=== Work instruction ===
When a line in the material contains the word "computer", copy it.

============

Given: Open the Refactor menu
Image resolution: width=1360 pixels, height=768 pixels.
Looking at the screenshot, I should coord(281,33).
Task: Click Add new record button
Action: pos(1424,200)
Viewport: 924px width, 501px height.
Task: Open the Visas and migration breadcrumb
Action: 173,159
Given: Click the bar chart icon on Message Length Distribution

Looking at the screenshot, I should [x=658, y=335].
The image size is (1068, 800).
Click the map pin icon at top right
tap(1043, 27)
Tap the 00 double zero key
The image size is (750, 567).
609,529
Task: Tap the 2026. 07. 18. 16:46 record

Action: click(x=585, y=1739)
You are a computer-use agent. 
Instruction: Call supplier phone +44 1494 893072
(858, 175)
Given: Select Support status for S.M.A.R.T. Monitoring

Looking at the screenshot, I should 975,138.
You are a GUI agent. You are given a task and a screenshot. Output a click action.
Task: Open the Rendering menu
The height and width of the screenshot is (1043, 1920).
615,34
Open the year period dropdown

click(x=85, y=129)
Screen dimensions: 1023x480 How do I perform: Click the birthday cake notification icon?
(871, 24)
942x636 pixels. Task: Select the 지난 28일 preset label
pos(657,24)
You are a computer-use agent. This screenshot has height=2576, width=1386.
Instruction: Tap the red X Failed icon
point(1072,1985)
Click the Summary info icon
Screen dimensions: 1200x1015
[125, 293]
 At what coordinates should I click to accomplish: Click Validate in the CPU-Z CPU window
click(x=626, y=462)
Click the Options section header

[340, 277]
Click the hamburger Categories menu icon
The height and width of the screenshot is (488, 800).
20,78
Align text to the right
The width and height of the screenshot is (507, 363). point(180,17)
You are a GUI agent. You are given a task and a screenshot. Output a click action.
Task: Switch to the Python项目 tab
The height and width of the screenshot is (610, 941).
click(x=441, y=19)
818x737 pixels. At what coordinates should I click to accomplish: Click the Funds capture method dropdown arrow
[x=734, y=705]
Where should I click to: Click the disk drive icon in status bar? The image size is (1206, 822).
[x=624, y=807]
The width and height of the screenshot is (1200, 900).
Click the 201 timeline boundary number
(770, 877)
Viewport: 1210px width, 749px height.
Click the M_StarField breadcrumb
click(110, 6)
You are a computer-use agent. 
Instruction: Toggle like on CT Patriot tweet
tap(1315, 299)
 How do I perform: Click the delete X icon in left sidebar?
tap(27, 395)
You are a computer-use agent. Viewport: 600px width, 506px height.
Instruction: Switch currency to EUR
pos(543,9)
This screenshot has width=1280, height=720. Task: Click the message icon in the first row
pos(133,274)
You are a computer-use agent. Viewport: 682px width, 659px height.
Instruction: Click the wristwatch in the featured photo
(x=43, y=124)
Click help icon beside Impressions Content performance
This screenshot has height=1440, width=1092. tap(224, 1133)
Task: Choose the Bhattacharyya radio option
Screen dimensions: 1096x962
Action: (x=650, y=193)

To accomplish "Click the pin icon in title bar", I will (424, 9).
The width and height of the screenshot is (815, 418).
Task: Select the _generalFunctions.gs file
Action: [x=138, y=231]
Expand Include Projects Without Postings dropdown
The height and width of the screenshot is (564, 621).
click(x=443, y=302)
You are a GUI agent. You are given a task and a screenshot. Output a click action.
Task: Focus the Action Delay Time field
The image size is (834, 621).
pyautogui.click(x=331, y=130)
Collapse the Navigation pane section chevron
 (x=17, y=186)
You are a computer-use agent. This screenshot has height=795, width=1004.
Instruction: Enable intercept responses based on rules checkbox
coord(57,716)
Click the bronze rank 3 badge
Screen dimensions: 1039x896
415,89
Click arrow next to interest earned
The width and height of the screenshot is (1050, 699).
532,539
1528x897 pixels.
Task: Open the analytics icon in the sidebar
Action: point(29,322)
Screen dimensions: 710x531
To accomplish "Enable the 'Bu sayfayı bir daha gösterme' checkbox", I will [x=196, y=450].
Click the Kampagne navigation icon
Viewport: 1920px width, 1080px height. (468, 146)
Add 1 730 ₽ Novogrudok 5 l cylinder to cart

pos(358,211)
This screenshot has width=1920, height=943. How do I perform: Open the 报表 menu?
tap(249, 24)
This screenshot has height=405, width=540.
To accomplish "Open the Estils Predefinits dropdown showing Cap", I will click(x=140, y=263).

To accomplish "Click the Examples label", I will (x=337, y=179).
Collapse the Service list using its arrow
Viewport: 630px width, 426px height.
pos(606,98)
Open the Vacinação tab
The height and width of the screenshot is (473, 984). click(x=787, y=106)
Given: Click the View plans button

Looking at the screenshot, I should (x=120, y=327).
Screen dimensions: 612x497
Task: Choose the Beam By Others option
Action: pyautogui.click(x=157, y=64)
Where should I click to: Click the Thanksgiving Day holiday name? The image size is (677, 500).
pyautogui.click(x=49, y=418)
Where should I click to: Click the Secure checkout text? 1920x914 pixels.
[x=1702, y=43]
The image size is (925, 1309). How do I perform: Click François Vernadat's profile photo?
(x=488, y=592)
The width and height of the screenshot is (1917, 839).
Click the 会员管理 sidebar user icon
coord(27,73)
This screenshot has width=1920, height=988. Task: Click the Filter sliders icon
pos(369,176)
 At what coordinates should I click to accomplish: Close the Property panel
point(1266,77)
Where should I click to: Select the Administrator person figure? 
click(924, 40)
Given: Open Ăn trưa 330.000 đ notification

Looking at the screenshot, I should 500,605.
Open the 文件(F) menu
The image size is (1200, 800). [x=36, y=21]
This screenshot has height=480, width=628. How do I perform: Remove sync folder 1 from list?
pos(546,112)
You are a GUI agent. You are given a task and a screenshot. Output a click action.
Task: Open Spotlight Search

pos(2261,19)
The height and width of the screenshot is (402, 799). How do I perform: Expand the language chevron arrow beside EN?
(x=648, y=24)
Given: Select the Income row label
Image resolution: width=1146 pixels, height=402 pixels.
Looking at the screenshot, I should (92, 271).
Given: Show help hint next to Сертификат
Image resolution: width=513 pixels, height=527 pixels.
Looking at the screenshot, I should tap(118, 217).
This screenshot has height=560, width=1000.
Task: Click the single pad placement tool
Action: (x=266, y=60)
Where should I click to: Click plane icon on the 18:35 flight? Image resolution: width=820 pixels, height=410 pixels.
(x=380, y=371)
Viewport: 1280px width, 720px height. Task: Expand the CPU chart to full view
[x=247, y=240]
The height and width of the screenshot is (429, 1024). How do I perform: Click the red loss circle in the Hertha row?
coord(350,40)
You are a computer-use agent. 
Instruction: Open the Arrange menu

============

=== Exercise result ===
You are a computer-use agent. 
You are a computer-use agent. This screenshot has height=2576, width=1386.
You are a computer-use agent. 
You are a computer-use agent. Viewport: 600px width, 506px height.
You are a computer-use agent. Viewport: 682px width, 659px height.
You are a computer-use agent. This screenshot has height=795, width=1004.
You are a computer-use agent. 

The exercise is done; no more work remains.